** Document excerpt follows **
A new way to monitor cancer radiation therapy doses
More than half of all cancer patients undergo radiation therapy and the dose is critical. Too much and the surrounding tissue gets damaged, too little and the cancer cells survive. Subhadeep Dutta and Karthik Pushpavanam, graduate students working in the lab of Kaushal Rege, Professor at Arizona State University in Tempe, and collaborators at Banner-M.D. Anderson in Gilbert, Arizona, developed a new way to monitor radiation doses that is cost-effective and easy to read. Dutta will present their research on Tuesday, February 18 at the 64th Annual Meeting of the Biophysical Society in San Diego, California.
Radiation therapy directs high energy beams to destroy the genetic material inside cells and prevent them from growing. Typically, a radiation therapy team decides the total dose of radiation, and then divides that total dose over several sessions. The machines and calculations involved are usually spot-on as far as dosages, but sometimes variations, perhaps due to patient movement such as breathing, or in rare instances due to issues with the machine or software, can be causes for error. Monitoring the dose is critical as both overdosing and underdosing can compromise patient safety—too much healthy tissue or too little tumor can be destroyed in the process.
** End of Document excerpt **
--- Task to complete ---
Can you transcribe the article on monitoring radiation therapy doses in full, word for word? The records that come next are separate material, unrelated to the article on monitoring radiation therapy doses.
** Record excerpts follows **
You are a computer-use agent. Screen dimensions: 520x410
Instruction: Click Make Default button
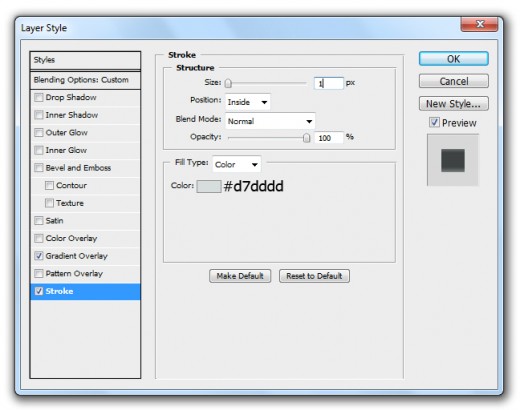click(x=240, y=276)

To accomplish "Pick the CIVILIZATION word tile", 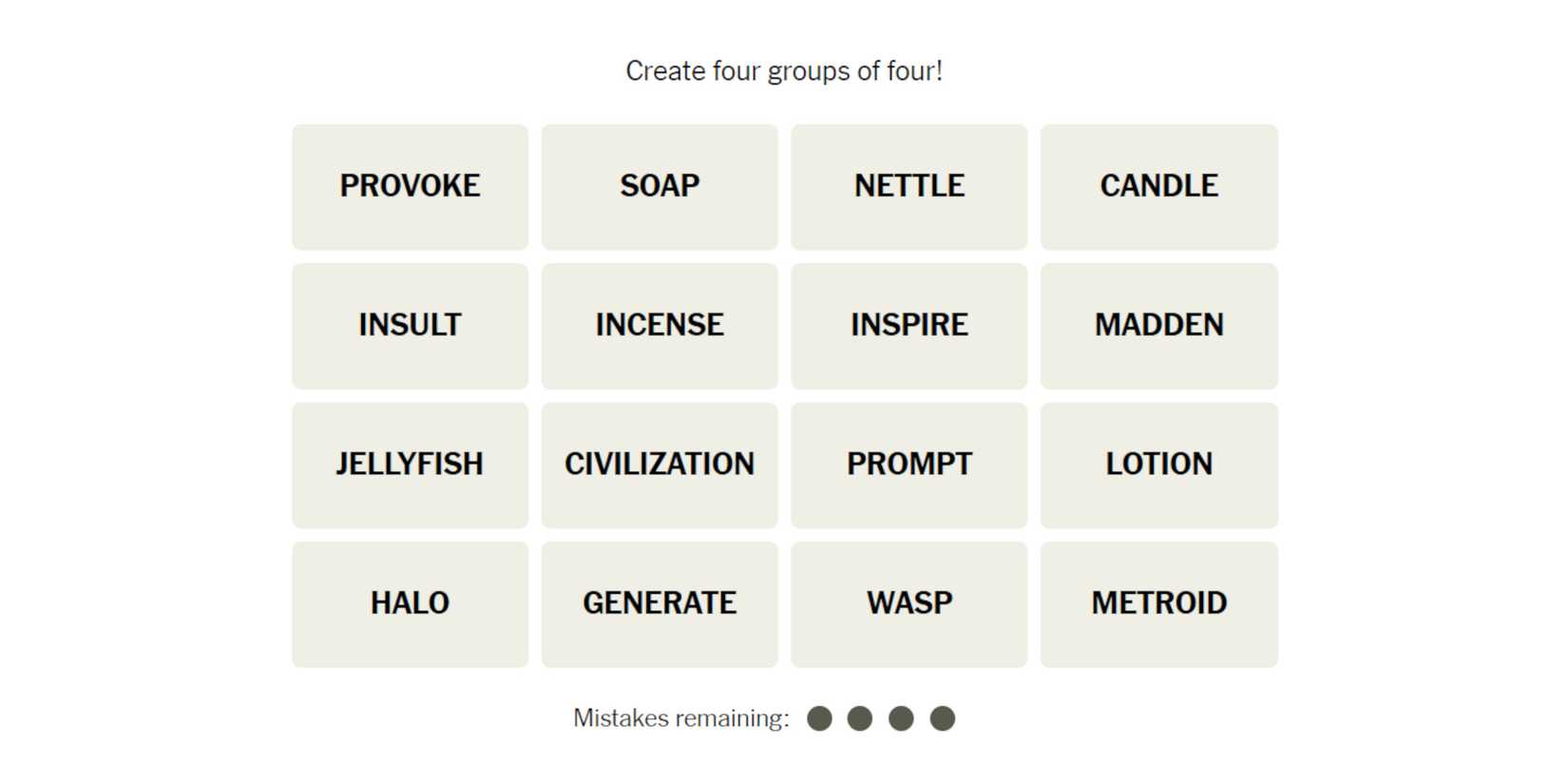I will pos(660,465).
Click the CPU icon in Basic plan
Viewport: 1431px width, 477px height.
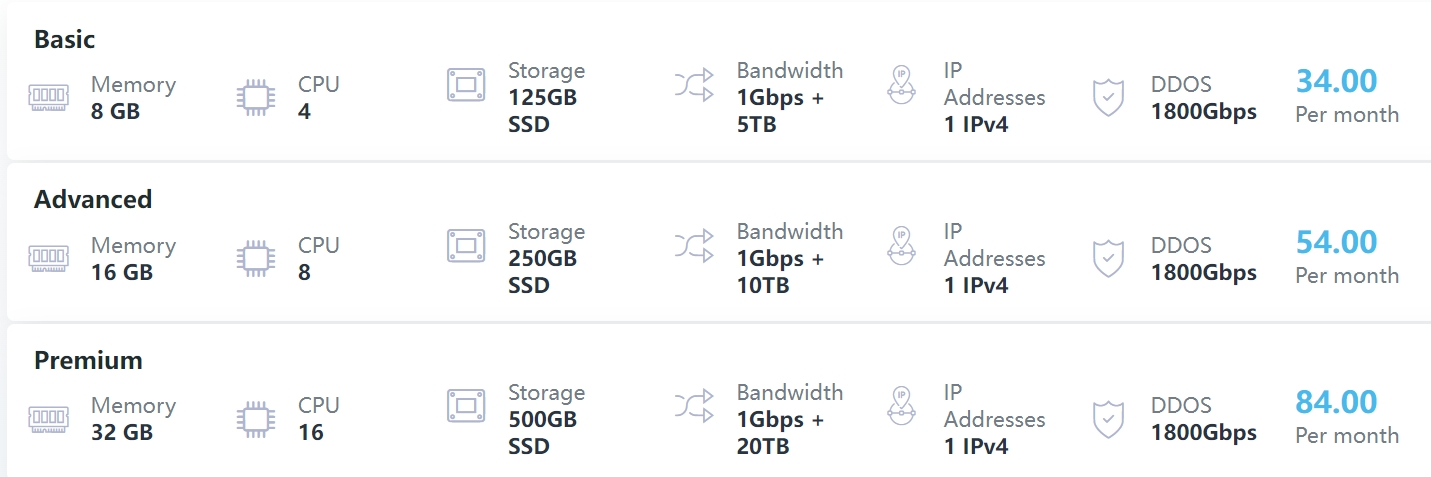256,97
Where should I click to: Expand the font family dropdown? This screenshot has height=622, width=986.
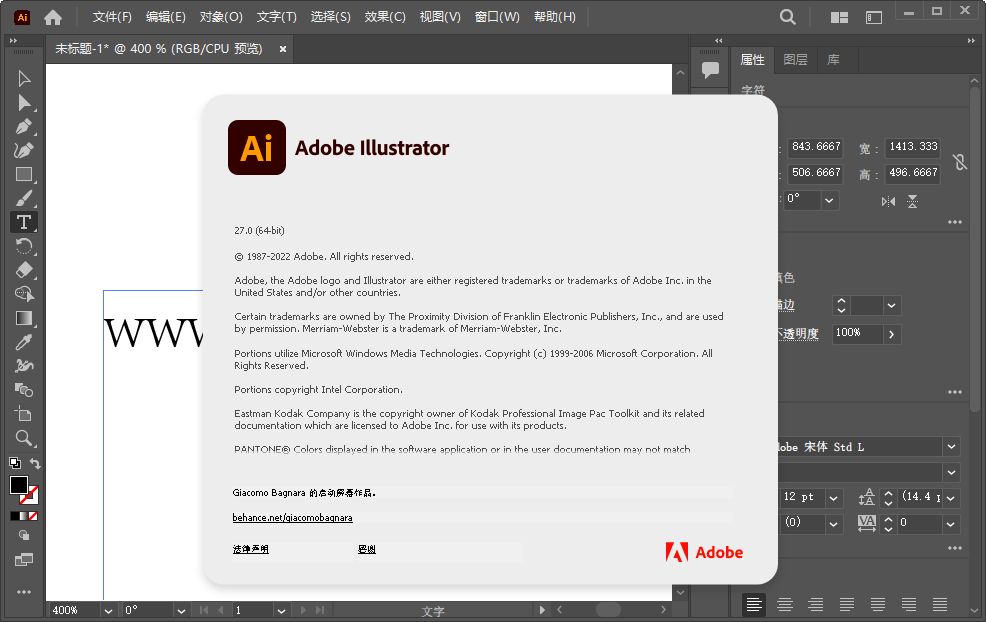pyautogui.click(x=952, y=446)
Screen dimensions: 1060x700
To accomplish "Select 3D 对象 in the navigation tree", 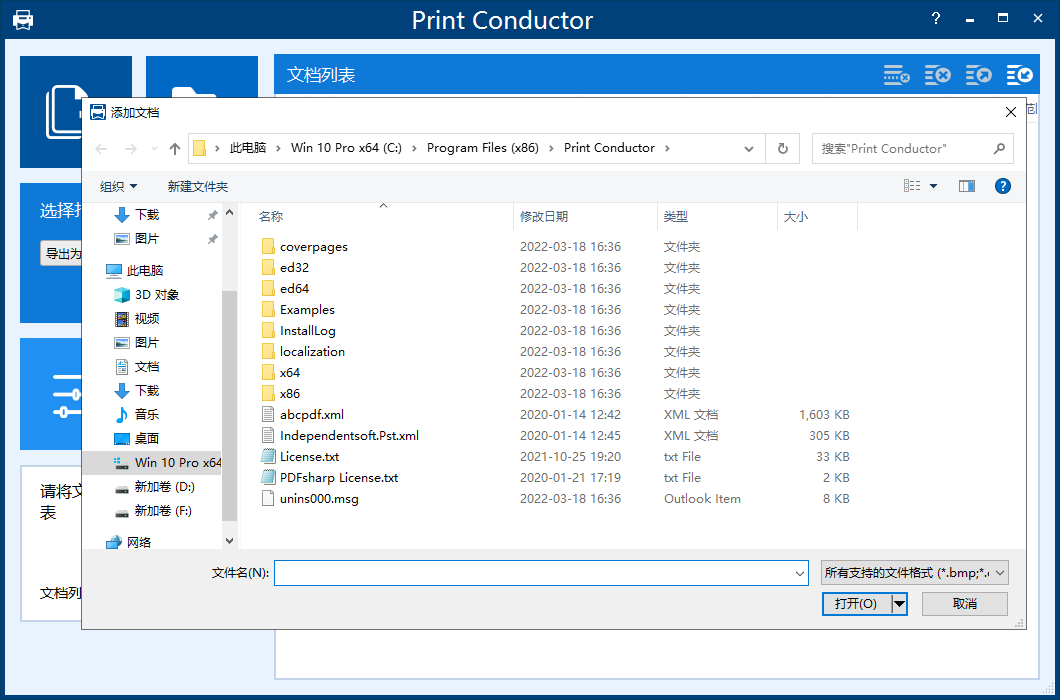I will (x=157, y=294).
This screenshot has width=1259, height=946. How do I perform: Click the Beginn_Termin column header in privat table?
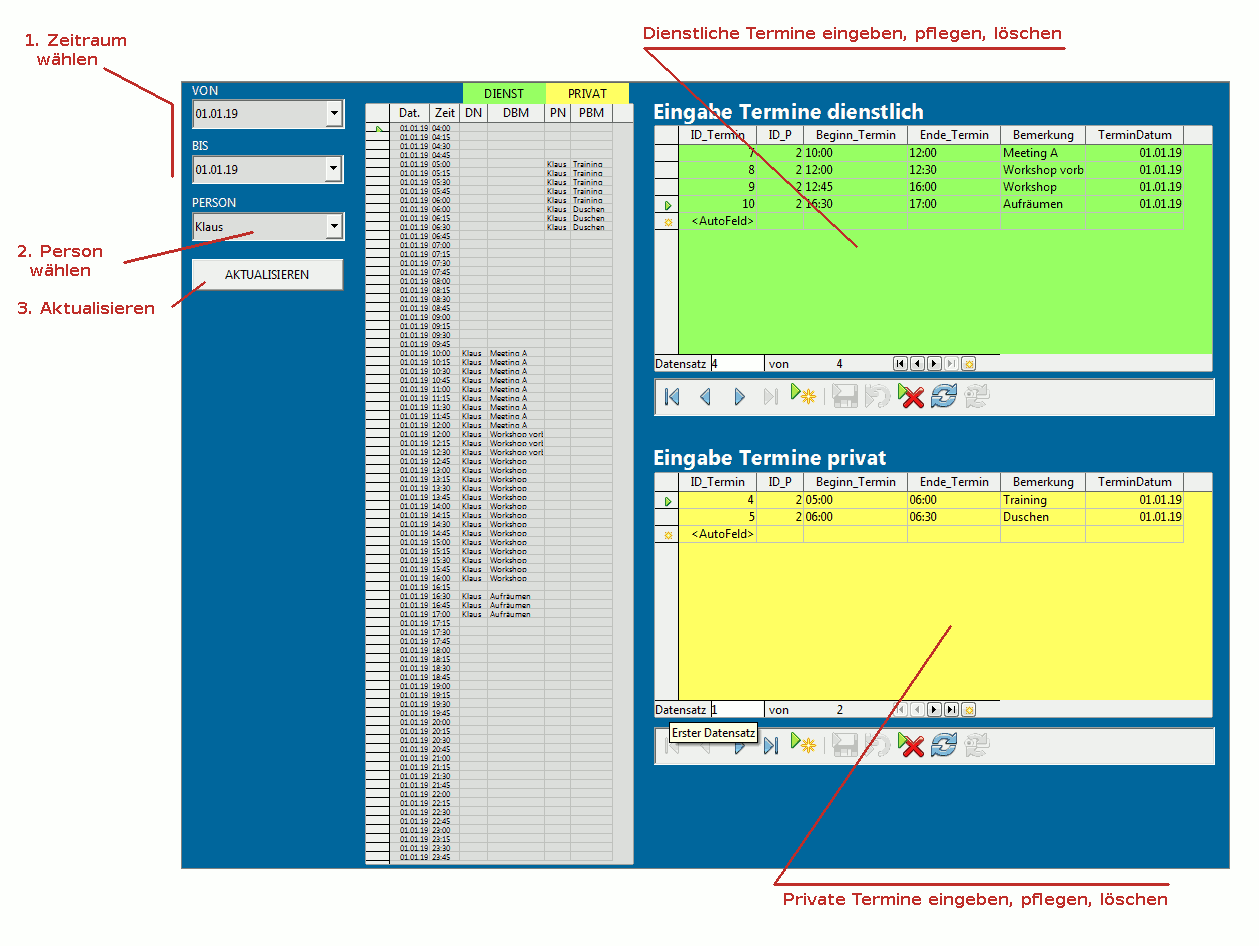(855, 482)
** End of Record excerpts **
--- Expected answer ---
A new way to monitor cancer radiation therapy doses
More than half of all cancer patients undergo radiation therapy and the dose is critical. Too much and the surrounding tissue gets damaged, too little and the cancer cells survive. Subhadeep Dutta and Karthik Pushpavanam, graduate students working in the lab of Kaushal Rege, Professor at Arizona State University in Tempe, and collaborators at Banner-M.D. Anderson in Gilbert, Arizona, developed a new way to monitor radiation doses that is cost-effective and easy to read. Dutta will present their research on Tuesday, February 18 at the 64th Annual Meeting of the Biophysical Society in San Diego, California.
Radiation therapy directs high energy beams to destroy the genetic material inside cells and prevent them from growing. Typically, a radiation therapy team decides the total dose of radiation, and then divides that total dose over several sessions. The machines and calculations involved are usually spot-on as far as dosages, but sometimes variations, perhaps due to patient movement such as breathing, or in rare instances due to issues with the machine or software, can be causes for error. Monitoring the dose is critical as both overdosing and underdosing can compromise patient safety—too much healthy tissue or too little tumor can be destroyed in the process.